When I thought up the idea, I hadn't thought of making the effects of the disruptions last for more than a day. In fact, I was thinking they could still use the slot, just not between the same people. The reason for this the time sensitive nature of accepting aid. However, thinking about it further, I would think that making that slot unusable for both players the remainder of the day is a good idea.

To the issue of refrshing the page and doing it randomly... I doubt it will happen. The person will still need to be in your spy range AND you still only have two spy slots AND spying is often considered an act of war. The combination of these things will act as a deterrent for those who want to do it randomly.
Jinnai
Actually during peacetime that would be the best time to do it. You don't expect to get spied upon mostly and can mess up peoples tech deals and aids. Because your not needing to waste your spy slots on spying nukes away or defcon switching, you can spend your free time refreshing.

And it does far more than any other operation benefit those who actively refresh pages.
Haflinger
I can see people using this on tech sellers to stop large nations from receiving tech in peacetime.
Londo Mollari
This is actually a fantastic idea, especially if it becomes possible to divert aid to your own nation via spy ops/piracy. I would propose that it work just like secret aid, except only the new "receiver" would need the FAC for the aid offer to be hidden on his screen and in searches.

QUOTE
5-17-2009
- Quick update to the secret aid feature added on 5/15: Secret Aid will only appear in the receiver's foreign aid search results and the secret aid date stamp has been replaced with ????? These changes should make secret aid much harder to track.
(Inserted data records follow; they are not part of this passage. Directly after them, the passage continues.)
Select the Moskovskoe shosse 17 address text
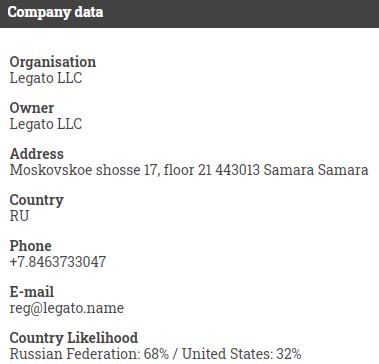The width and height of the screenshot is (379, 364). coord(189,170)
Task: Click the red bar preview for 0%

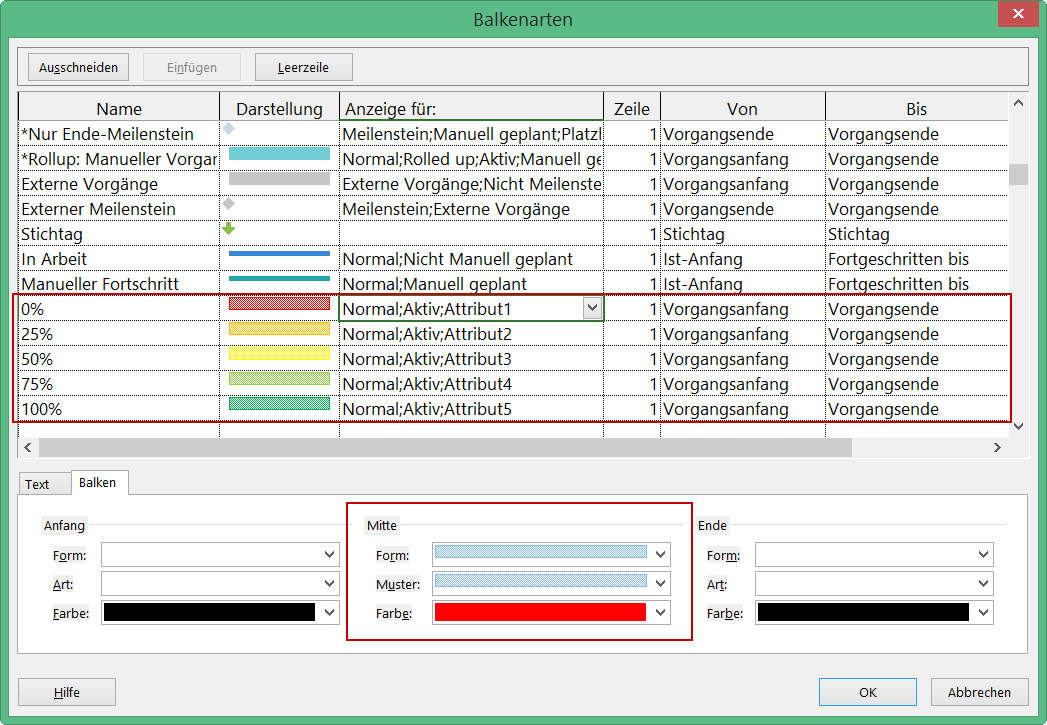Action: pos(279,304)
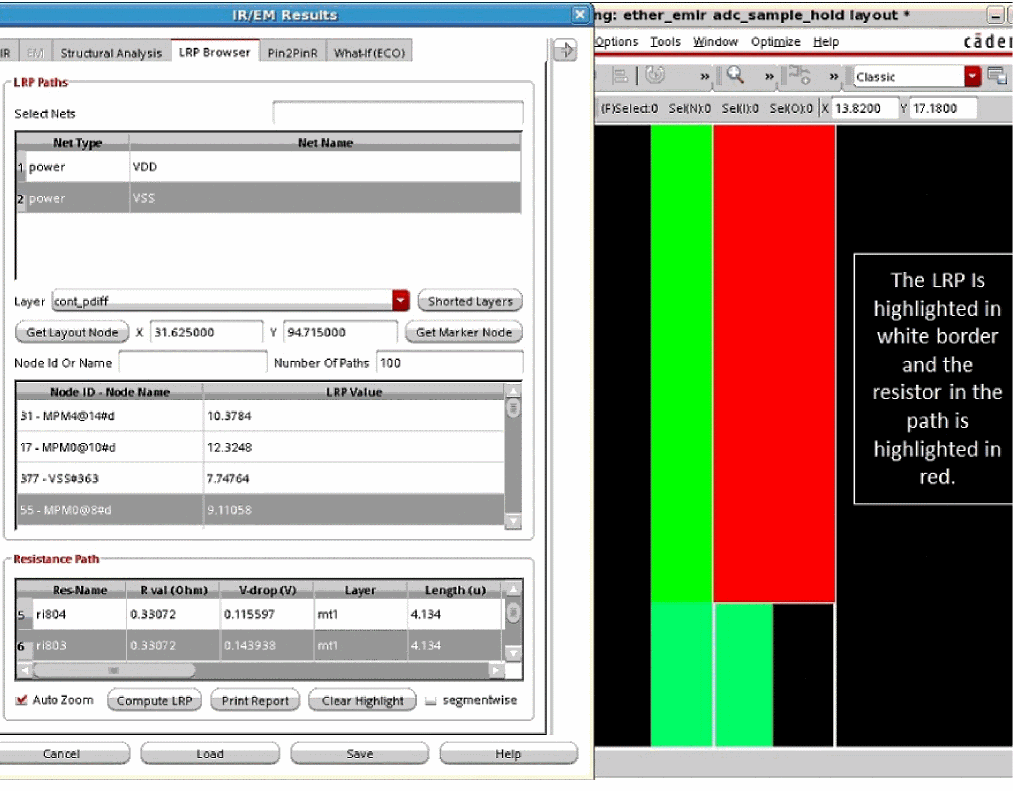The image size is (1013, 791).
Task: Switch to the Structural Analysis tab
Action: coord(111,53)
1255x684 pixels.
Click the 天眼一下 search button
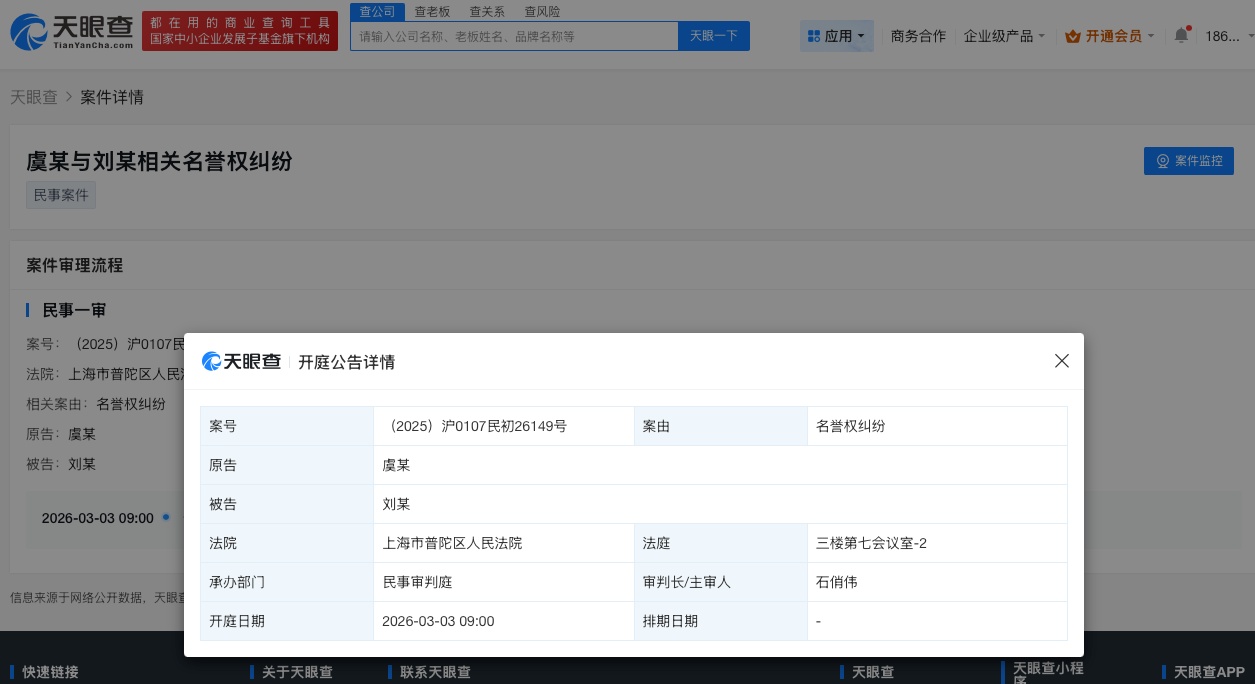coord(713,36)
So basically it would allow you to redirect aid packages to your own nation. To make it even cooler, for the price of a second spy op, allow redirection of the aid to any nation. So you could monkey around with aid to have it sent to yourself (secretly if you had the FAC perhaps), or you could have someone aid their mortal enemy, etc etc.

RobertFitzy
there should be a middle ground, to avoid them just being able to resend, or it being abused the aid pack should be destroyed instead, the slot stays filled but the money is gone forever and is shown in red lettering as destroyed in the aid screen.
auto98
If it were possible to intercept the aid, would this not mean that an alliance could arrange more aid than is currently permissible, unless the slot is used for the 10 days (by deliberately sending aid out to be intercepted by the real recipient)

edit

ok yeah i forgot you have to pay for the spy op
ChairmanHal
QUOTE (evilgm @ May 28 2009, 08:05 PM) *
blockades would make some sense if aid couldn't be wire transferred and how that has anything to do with ships, idk. However, I think that a better option would be that neither person would be informed that the spy op took place. When someone tries to collect the aid it gives the message that the aid is no longer available and recommends that they delete the foreign aid offer (kind of like what happens with tech deals now). 24-hours is enough of a deterrent to be worthwhile, but no so crippling that it kills you.
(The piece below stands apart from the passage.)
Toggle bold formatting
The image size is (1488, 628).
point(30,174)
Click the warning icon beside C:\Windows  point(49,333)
Aid up until the days of wire transfer *had* to be delivered by ship or plane (and non-monetary forms of aid not covered by CN rules still do...though you could argue that the cash represents both cash gifts of aid and the cash value of aid), so that takes us up until at least the 1960s or 70s. Even then while wire transfers of millions (even billions) of dollars were possible, it wasn't until such transfers could be made ultra secure that they became more common (FYI: paper currency, as was the case with some of the American aid to Iraq, is still sent the old fashion way).
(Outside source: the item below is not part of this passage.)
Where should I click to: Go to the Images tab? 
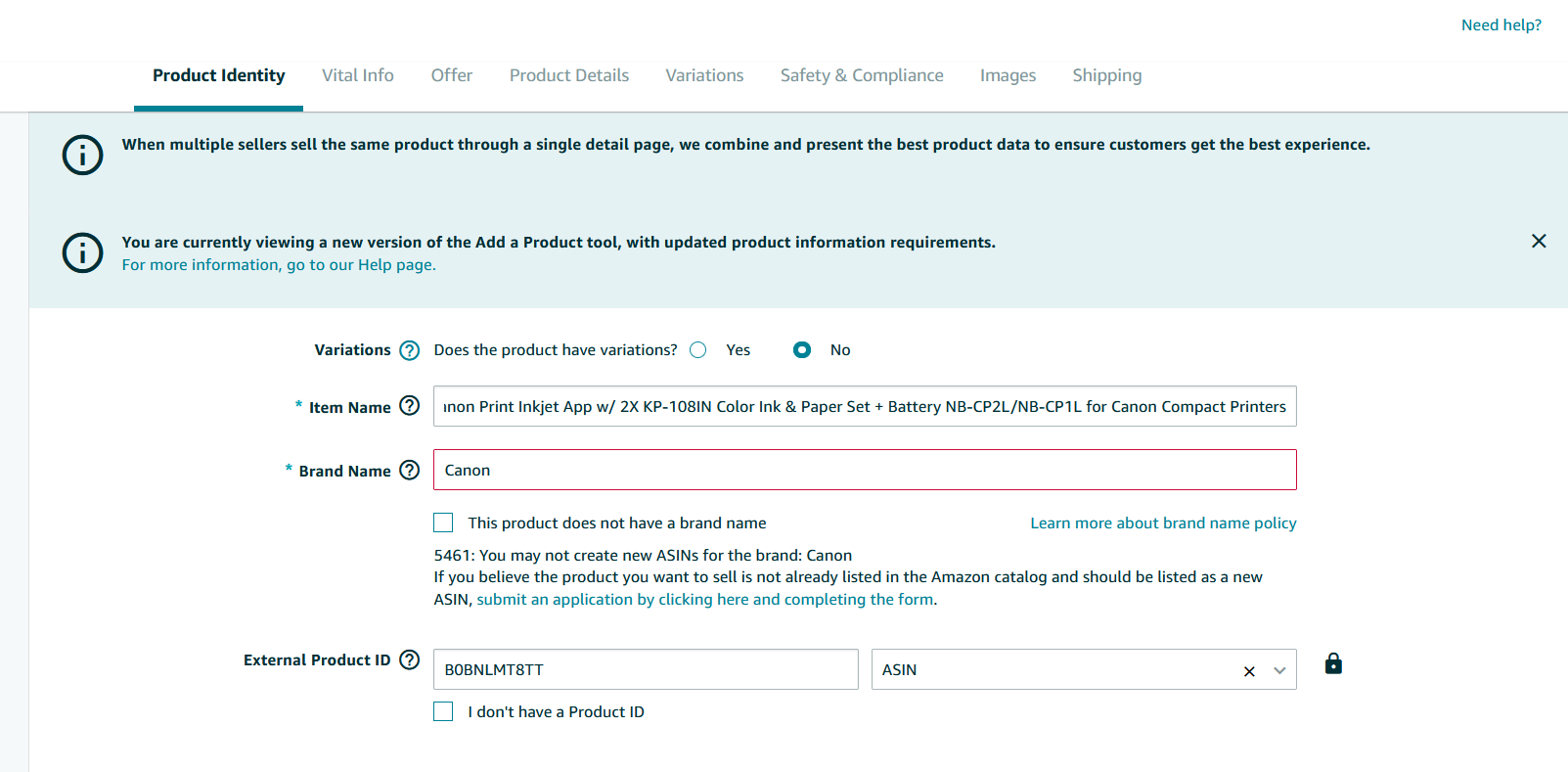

There is a reason you don't see aid to foreign countries diverted in transit electronically. If aid disappears at all, it is because it happens *after* it arrives in country, where corruption causes it to evaporate, or if you watch enough movies, commandos rob a bank dry.gif . There is already a spy op for that called "Destroy Money Reserves" that covers anything that could happen to the cash once it arrives.